Shanghai Quartet closes UC Presents season with wide-ranging program

Sun May 04, 2014 at 6:43 pm

By Dennis Polkow

The Shanghai Quartet performed Friday night at Mandel Hall.
The Shanghai Quartet performed Friday night at Mandel Hall.

Celebrating its 30th anniversary season, the Shanghai Quartet appeared on the University of Chicago Presents Series for the first time Friday night at Mandel Hall, closing out the series’ 70th anniversary season in grand style.

Founding violinist brothers Weigand Li and Hongang Li are still part of the group, although Hongang switched to viola when violinist Yi-Wen Jiang joined the group in 1994. American cellist Nicholas Tzavaras joined in 2000.

The Shanghai Quartet was formed in 1983 by classmates in the early years of the People’s Republic of China opening up to the West. The group competed in England’s Portsmouth International Quartet Competition where it placed second, and one of its hallmarks has long been a coming together of the cultures of East and West.

In that spirit, the Shanghai presented Zhou Long’s Song of the Ch’in, a piece that attempts to approximate the timbres and textures of the title traditional Chinese ch’in–a seven-stringed plucked zither-like instrument long associated with sages and scholars.

The piece called for the performers, especially Tzavaras, to swoop in and out of fixed pitches as a ch’in player would do, an aesthetic similar to glissandi in the West. To have Western string instruments achieve the harder sound associated with the ch’in, all players were skillfully playing on the edge of their bridges, a curious metaphor for a piece that attempts to bridge cultures.

The highlight of the evening was the Penderecki String Quartet No. 3, Leaves from an unwritten diary, a work commissioned for the Shanghai group’s 25th anniversary.

Some forty years had passed between the composition of Penderecki’s Quartet No. 3 and No. 4, to say nothing of a shift in style which had taken Penderecki away from his early trademark revolutionary avant garde sound. What is attractive about the Third Quartet is that while tonal, it is nonetheless ferociously chromatic and allows a wide range across all of the instruments, making for a vast canvas as quartets go.

This being “their” piece and a work that the Shanghai is obviously deeply committed to, they performed it with great relish and gusto, with carefully coordinated effects that were astonishing in their impact and with constant tension palpable.

By contrast, the Haydn Quartet in D minor, Op. 76, No. 2, a work every bit as daring in its day that opened the evening, seemed rather staid by comparison. The Shanghai prefer a Romanticized approach to Haydn, which often made this come off a bit like Beethoven Lite. Despite good balances among the players, the playing tended to be loud, bright and slow.

The program concluded with the Verdi String Quartet, a late-season entry in 2013’s Verdi bicentennial. It was surprising that this piece was not part of the area’s fall festivities related to the celebration, but better late than never.

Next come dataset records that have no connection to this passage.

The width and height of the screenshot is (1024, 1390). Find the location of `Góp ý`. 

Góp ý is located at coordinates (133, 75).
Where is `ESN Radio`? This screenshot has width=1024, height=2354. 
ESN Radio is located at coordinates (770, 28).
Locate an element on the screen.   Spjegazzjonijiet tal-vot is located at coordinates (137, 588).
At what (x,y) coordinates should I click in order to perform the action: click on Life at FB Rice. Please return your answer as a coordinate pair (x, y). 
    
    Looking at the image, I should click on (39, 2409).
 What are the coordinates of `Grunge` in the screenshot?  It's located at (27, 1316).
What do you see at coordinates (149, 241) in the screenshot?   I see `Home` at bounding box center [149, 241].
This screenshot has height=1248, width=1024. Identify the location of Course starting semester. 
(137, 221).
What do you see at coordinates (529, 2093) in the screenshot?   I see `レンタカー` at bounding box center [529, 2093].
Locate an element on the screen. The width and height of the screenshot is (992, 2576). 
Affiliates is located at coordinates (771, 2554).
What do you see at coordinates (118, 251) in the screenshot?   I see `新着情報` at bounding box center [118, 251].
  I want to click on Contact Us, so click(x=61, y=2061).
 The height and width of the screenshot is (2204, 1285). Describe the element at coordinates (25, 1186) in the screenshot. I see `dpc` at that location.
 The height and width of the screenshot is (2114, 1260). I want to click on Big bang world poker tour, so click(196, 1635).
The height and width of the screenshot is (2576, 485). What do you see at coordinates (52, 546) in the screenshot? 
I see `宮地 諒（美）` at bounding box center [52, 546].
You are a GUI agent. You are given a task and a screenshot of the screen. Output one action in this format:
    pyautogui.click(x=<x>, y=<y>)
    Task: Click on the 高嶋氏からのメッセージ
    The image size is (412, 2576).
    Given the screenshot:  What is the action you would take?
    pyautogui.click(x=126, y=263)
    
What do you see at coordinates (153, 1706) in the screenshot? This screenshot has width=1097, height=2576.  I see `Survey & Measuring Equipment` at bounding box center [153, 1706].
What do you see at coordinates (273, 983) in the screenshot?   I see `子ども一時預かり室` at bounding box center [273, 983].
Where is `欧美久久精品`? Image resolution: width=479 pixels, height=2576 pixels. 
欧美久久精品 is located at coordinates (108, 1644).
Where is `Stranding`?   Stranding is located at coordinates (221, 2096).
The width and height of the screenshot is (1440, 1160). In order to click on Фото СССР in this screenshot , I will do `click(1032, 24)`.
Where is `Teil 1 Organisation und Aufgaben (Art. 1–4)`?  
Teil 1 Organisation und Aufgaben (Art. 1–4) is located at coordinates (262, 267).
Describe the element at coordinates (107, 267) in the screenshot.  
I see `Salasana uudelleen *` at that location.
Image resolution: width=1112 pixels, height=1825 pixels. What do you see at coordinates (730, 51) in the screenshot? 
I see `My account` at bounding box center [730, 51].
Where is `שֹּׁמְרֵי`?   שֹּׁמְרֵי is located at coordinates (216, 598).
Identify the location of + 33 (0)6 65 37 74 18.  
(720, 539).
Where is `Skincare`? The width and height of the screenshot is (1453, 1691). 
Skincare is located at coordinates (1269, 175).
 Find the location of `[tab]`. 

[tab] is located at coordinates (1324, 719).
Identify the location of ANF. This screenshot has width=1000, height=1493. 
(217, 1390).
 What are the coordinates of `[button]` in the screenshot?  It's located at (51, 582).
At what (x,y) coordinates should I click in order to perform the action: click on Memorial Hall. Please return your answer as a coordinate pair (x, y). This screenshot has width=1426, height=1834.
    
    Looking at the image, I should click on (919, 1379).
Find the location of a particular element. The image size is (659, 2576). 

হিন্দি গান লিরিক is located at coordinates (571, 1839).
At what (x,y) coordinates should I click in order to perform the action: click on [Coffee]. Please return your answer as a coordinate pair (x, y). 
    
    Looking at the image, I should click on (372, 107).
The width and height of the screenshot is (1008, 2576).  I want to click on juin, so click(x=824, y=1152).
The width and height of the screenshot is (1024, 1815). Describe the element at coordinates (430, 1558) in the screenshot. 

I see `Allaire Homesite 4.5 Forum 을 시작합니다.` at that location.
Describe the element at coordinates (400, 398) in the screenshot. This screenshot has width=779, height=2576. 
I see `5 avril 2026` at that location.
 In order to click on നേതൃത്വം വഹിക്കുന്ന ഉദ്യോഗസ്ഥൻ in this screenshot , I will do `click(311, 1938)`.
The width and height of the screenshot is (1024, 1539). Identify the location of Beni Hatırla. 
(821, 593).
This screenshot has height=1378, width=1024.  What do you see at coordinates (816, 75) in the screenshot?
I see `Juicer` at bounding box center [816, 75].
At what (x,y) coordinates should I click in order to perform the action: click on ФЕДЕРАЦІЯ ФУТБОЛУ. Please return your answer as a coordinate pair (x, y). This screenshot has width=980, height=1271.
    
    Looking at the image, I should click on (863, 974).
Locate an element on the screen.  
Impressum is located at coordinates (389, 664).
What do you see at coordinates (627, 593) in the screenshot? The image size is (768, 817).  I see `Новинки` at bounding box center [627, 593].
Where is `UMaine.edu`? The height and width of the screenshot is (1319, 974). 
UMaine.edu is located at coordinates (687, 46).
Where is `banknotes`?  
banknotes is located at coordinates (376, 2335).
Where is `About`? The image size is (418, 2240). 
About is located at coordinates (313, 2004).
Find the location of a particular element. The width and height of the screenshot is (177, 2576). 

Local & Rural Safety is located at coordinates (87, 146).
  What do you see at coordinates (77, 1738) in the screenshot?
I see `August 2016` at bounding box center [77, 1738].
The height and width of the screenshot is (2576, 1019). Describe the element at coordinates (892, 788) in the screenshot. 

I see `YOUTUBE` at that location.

Verdi’s only chamber work was written while the composer was in Naples waiting for an ailing soprano to recover enough to sing the Italian premiere of Aida.The work is quite melodic, and indeed, it would have been great had the Shanghai performance put greater emphasis on the singing aspects of the piece. Nonetheless, its many effects–especially the balance needed between structure and humor of the fugal finale–were well-rendered, and it crowned an eclectic evening in largely satisfying fashion.